- Passage -
▶
This dataset corresponds to a corpus defined in Underwood et al.'s NovelTM English-language fiction metadata. Details about these corpora and how they were selected can be found in a report for the NovelTM dataset.
Currently, HTRC has made three variations of the dataset available: volumemeta, recordmeta, and titlemeta, each containing 130,000+ volumes. These are the latest evolution of the work that originally began as the Word Frequencies in English-Language Literature, 1700-1922 dataset, developed in collaboration with HTRC, and developed into NovelTM Datasets for English-Language Fiction, 1700-2009 when more volumes were analyzed. These were deemed as the best targets for integration, since they are HTRC’s best known estimate for what constitutes "all the English-language fiction in HathiTrust."
The datasets include geographic data for nearly all the volumes in each of the NovelTM corpora. here is missing geo data for a little less than 2% of the NovelTM volumes. Some of this gap is because the Textual Geographies data was extracted earlier than the NovelTM work, so a subset of volumes had not been included in the HathiTrust at that point, and some of it is because there are volumes that don't have any locations in them. This leaves better than 98% coverage, but not 100%.
The files here are much larger than the metadata records in the NovelTM English-language fiction dataset, both because there is additional geographic data and because there are multiple entries for each volume as there is one entry for each unique location in each volume. The largest of these files (volumemeta_geo.tsv.gz) is over 18M lines long. It would be possible to minimize size at the cost of increased query complexity by separating the bibliographic data from the geographic data, linking them via a third table of identifiers. However, the result is a three-way join whenever one needs to query the data. Performing the join on the front end and producing and then making the tables available is easier.
The three files are tab-separated, minimally escaped via Pandas, and gzipped. They're UTF-8 encoded. Below is what is contained in each file:
This data includes all the volumes found and identified as fiction in Ted Underwood’s NovelTM dataset: 210,000+ volumes between 1700 and 2010. It includes many duplicates, such as multiple editions/printings of the same title, as well as multiple copies of each printing. The outer boundary of Underwood’s list was shaped by probabilistic models that identified fiction and attempted to filter out other genres (error enters at this step of the process).
This data tries to exclude duplicate copies of the same printing, using HathiTrust “record ids” and “volume numbers” to identify duplicate copies. At this level of deduplication, there are 175,000+ records.
This data tries to identify one copy of each fiction "title"—by preference the earliest copy available in HathiTrust. In other words, different editions of a novel, possibly with different prefatory material or even different language used in the title text itself, will usually be collapsed into a single title. This level of deduplication produces a list of 138,000+ distinct titles. To identify different records as examples of “the same title” Underwood used a probabilistic model, which again, introduces a source of error.
Data columns
In addition, each of the meta files has 37 columns. They are as follows:
'docid'
The unique volume identifier used by Underwood et al. matches the HathiTrust Volume ID (HTID), except that identifiers have been made filename-safe by substituting '+' for ':' and '=' for '/'.
◀
- What you will do -
[A] Return the text of the NovelTM dataset description starting with "The three files" and going on through "are 175,000+ records.".
[B] Write the next part of the NovelTM dataset description, picking up after its final sentence.
The lines that come next are separate material, unrelated to the NovelTM dataset description.

- Rows -
▶
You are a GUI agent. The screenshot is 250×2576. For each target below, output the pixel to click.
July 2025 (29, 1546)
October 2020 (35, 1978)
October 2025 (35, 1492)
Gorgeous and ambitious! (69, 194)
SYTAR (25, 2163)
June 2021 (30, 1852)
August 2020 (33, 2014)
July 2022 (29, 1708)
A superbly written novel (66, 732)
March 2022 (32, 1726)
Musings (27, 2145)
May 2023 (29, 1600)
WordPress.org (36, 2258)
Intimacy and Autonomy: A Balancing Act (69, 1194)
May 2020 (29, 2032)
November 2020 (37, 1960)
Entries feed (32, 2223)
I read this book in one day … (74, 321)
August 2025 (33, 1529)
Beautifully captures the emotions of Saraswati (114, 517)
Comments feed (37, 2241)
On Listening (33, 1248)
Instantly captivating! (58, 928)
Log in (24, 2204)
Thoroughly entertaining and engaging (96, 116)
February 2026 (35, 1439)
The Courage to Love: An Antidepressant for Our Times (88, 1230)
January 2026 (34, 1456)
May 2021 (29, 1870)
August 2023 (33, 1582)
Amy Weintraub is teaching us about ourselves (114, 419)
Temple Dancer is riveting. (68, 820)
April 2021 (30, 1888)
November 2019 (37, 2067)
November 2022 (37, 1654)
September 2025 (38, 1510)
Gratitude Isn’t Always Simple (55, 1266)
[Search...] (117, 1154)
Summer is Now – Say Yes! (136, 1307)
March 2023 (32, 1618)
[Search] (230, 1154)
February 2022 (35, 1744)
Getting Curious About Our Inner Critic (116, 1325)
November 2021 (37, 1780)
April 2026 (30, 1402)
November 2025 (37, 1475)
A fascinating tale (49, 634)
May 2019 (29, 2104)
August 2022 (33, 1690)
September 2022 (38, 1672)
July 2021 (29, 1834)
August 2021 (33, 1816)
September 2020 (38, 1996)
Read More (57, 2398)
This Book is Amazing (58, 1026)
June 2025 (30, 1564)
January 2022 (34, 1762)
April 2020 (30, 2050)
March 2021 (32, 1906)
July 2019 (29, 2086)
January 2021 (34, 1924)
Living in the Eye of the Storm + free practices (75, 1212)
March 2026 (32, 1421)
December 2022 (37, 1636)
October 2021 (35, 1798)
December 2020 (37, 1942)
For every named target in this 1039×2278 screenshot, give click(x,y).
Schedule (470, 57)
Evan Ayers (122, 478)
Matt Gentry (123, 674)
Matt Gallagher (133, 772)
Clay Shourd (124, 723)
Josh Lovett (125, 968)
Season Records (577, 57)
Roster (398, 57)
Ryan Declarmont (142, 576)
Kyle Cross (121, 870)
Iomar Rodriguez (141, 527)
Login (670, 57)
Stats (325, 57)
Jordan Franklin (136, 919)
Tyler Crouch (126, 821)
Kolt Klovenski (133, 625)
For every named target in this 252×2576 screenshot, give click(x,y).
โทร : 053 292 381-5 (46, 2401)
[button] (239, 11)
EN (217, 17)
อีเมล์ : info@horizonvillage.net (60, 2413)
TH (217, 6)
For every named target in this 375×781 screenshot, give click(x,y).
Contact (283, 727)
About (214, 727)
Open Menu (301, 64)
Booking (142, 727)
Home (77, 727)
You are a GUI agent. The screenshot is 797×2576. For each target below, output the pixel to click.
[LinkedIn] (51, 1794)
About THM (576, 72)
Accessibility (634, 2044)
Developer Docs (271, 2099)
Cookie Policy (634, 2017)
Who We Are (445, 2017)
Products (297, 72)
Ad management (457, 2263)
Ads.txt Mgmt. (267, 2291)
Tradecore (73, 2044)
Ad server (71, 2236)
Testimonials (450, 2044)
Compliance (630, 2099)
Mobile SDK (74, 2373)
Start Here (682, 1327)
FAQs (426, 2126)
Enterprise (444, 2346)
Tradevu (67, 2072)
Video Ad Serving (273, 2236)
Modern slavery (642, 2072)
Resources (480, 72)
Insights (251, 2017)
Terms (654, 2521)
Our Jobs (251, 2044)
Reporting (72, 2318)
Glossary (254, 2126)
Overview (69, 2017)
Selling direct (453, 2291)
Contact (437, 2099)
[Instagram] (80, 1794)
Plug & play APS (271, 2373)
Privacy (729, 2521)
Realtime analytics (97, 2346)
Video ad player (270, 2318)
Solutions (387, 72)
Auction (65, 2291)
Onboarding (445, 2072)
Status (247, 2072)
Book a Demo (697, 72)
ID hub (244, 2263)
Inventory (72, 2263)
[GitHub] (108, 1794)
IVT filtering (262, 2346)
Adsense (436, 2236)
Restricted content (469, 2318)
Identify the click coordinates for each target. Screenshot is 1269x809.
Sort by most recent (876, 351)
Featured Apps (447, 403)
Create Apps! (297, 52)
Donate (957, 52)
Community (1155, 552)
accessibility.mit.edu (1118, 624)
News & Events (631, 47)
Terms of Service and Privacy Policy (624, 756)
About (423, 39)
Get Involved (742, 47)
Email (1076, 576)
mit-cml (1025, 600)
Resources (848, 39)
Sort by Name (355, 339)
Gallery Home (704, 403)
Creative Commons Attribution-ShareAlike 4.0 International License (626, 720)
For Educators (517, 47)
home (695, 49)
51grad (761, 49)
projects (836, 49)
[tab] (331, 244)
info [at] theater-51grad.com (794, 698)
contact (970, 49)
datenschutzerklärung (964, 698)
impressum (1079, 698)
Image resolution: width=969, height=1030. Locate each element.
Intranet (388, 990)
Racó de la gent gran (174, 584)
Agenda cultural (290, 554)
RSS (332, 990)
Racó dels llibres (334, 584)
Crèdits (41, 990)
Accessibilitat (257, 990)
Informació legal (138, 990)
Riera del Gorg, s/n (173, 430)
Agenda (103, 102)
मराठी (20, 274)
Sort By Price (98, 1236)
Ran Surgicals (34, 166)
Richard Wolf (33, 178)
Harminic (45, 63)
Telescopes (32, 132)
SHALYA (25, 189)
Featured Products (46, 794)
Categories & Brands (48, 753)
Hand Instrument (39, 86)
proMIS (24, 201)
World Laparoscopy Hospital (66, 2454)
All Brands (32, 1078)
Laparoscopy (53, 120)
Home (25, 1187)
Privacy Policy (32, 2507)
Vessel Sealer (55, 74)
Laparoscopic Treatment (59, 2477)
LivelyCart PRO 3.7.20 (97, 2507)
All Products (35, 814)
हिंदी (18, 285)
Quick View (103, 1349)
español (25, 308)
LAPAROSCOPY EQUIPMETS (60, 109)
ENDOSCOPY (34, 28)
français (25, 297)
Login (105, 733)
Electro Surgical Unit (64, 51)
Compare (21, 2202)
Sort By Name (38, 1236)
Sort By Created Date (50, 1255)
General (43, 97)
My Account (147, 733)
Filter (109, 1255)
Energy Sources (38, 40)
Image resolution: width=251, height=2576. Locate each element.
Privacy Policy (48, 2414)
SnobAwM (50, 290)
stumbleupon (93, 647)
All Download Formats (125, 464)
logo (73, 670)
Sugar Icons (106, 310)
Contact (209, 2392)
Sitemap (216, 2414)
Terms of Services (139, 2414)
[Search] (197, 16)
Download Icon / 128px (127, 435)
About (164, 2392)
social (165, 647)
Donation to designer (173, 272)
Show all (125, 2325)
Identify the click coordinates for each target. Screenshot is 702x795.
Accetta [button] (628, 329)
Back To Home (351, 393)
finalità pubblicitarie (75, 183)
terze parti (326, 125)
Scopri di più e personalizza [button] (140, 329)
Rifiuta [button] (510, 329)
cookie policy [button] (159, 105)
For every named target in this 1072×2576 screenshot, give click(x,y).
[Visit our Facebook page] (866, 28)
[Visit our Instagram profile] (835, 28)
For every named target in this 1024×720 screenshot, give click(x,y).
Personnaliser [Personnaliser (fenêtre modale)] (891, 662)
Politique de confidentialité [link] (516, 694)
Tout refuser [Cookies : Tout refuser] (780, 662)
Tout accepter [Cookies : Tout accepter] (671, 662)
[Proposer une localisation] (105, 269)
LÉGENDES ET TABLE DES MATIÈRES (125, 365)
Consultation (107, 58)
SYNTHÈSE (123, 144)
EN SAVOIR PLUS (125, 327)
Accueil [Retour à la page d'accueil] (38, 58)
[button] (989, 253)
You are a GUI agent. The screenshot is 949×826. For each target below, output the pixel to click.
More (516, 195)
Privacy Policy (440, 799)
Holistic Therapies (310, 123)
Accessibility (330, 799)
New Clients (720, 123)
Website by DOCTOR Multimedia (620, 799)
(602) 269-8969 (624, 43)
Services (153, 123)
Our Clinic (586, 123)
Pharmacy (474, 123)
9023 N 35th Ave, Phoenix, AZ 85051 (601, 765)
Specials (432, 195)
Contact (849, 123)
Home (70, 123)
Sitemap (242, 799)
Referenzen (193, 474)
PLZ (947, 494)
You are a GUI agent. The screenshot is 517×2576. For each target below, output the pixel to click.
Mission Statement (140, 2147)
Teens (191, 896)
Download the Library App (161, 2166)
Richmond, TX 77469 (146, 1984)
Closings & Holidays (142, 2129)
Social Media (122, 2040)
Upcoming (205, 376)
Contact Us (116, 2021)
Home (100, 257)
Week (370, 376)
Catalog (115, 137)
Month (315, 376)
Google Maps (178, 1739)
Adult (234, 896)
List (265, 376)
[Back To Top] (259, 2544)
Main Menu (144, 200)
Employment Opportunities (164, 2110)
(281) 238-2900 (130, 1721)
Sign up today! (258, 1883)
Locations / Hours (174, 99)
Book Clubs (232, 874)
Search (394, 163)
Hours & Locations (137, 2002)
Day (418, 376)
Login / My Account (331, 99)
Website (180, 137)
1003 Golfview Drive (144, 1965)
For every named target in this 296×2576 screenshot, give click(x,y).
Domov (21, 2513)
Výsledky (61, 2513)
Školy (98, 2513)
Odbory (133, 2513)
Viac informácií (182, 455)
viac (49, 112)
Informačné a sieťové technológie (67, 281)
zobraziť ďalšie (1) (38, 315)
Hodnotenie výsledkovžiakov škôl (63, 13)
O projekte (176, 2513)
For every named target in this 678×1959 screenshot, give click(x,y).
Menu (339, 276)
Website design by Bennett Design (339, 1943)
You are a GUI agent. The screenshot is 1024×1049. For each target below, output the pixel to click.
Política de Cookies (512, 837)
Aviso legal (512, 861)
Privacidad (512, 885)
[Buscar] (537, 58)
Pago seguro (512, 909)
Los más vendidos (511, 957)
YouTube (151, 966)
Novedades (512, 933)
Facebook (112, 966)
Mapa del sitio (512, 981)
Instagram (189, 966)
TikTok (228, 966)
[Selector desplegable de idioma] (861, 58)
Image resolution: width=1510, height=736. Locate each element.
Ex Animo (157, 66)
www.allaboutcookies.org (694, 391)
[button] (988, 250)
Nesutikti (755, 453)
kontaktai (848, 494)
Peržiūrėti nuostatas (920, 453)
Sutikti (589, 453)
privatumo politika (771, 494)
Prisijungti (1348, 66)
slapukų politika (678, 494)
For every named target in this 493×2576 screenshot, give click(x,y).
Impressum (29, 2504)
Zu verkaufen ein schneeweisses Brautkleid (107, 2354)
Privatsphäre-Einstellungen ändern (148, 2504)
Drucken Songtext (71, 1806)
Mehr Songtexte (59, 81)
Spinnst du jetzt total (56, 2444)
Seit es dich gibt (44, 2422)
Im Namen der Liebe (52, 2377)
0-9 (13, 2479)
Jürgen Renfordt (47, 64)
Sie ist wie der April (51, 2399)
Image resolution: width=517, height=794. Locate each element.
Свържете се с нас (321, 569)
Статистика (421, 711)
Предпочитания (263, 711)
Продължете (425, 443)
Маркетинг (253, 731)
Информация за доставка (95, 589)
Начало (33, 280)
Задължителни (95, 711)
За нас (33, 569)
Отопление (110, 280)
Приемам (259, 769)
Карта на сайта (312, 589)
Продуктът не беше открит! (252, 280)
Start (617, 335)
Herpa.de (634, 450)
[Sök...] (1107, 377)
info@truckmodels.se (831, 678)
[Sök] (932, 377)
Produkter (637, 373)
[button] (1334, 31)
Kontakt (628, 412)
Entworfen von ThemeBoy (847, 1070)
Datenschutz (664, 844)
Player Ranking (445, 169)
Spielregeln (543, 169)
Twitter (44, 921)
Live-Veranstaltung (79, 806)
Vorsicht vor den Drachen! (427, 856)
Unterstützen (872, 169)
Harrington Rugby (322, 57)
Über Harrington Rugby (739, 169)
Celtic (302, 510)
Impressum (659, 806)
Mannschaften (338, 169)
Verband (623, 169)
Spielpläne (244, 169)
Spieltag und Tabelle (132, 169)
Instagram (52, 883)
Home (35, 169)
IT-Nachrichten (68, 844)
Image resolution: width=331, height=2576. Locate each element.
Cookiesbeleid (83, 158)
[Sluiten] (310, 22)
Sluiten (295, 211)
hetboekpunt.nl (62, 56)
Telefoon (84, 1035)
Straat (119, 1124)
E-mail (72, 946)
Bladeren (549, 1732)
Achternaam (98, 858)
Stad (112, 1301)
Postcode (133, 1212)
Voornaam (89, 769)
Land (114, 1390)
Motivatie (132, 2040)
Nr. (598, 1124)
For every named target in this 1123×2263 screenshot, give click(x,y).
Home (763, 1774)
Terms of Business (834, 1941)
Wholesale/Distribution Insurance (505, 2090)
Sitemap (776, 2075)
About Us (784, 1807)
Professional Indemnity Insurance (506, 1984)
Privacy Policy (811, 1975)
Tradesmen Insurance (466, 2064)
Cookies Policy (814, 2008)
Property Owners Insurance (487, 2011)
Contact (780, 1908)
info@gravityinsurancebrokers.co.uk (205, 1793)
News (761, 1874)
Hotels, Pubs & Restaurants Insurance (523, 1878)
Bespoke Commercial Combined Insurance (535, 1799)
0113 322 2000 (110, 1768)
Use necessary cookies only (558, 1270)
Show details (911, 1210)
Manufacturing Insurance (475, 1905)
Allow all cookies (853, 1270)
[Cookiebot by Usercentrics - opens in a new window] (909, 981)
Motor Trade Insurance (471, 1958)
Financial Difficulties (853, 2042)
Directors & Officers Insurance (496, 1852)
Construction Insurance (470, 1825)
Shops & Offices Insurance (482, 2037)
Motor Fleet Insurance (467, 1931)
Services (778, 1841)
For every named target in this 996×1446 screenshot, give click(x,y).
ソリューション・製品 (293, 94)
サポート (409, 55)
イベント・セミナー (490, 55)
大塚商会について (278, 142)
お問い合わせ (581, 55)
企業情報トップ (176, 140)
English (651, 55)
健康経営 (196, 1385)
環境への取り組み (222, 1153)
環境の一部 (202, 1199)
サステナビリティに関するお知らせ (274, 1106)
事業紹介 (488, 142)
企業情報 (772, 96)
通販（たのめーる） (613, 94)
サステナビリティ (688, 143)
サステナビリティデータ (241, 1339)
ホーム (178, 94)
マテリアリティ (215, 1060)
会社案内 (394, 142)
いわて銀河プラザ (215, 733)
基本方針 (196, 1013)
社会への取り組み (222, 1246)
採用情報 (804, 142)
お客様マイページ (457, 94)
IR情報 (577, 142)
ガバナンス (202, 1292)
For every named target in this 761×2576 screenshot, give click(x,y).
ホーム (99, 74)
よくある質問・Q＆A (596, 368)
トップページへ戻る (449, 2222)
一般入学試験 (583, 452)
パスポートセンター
◀
- Written responses -
[A]
The three files are tab-separated, minimally escaped via Pandas, and gzipped. They're UTF-8 encoded. Below is what is contained in each file:
This data includes all the volumes found and identified as fiction in Ted Underwood’s NovelTM dataset: 210,000+ volumes between 1700 and 2010. It includes many duplicates, such as multiple editions/printings of the same title, as well as multiple copies of each printing. The outer boundary of Underwood’s list was shaped by probabilistic models that identified fiction and attempted to filter out other genres (error enters at this step of the process).
This data tries to exclude duplicate copies of the same printing, using HathiTrust “record ids” and “volume numbers” to identify duplicate copies. At this level of deduplication, there are 175,000+ records.

[B]
'htid'
Volume HTID. Substantially redundant with 'docid' except as noted above.
'author'
A short, cleaned version of the volume author, copied from Underwood et al.
'shorttitle'
A short, cleaned version of the volume title, copied from Underwood et al.
'inferreddate'
A best guess of the volume's publication date, copied from Underwood et al.
'geographics'
MARC entries indicating the geographic subject matter of the text, copied from Underwood et al. Coverage is uneven (about 10% of volumes).
'text_string'
A normalized version of the unique string identified as a location in a text. Original strings have been lowercased, unaccented, have had punctuation replaced with spaces, and have been whitespace regularized. For example, 'London' becomes 'london'; 'Île-de-France' becomes 'ile de france'; and ' New York ' becomes 'new york'.
'occurs'
Integer count of the number of times a given normalized string occurs in the volume.
'publication_country'
The two-letter country code representing the publication location of the volume, where known. This can be useful as a proxy for the national origin of the volume.
A standard, long-form representation of the geographic location to which the text_string corresponds. Example: 'New York, NY, USA'.
'location_type'
The type of location. Examples include 'country', 'administrative_area_level_1' (like a US state, Canadian province, or 'England' in the UK), 'locality', 'church', 'bar', and 'route'. There are 118 distinct values.
'country_long'
Long-form name of the country within which the location is found.
'country_short'
Short-form (two letter) version of the country name where the location is found.
'admin_1_long'
Long-form version of the top-level administrative area to which the location belongs. Corresponds to US states, French regions, etc.
'admin_1_short'
Short-form version of the admin_1 label. Two letters for US states, but can be of arbitrary length.
'admin_2'
Second-level administrative area. For example, US counties.
'admin_3' | 'admin_4' | 'admin_5'
Third-, fourth-, and fifth-level administrative areas.
'locality'
City, town, village, etc.
'sublocality_1'
First-level administrative subunit of a locality. The boroughs of New York City correspond to this level.
'sublocality_2' | 'sublocality_3'
Second- and third-level administrative subunits of a locality.
'neighborhood'
Possibly colloquial, does not necessarily correspond to an administrative district.
'premise'
A named building or similar.
'subpremise'
Part of a premise.
'street_number'
The number portion of a street address. May contain non-numeric data.
'street_address'
Full street address of buildings and similarly addressable point locations. Lightly used. Not to be confused with 'formatted_address', which is always present.
'route'
Name of the road for road-like locations.
'post_code'
Alphanumeric postal code of the location, if applicable.
'natural_feature'
The name of lakes, rivers, mountain ranges, continents, etc. Can be especially useful for locations that span administrative boundaries, e.g., 'Atlantic Ocean'.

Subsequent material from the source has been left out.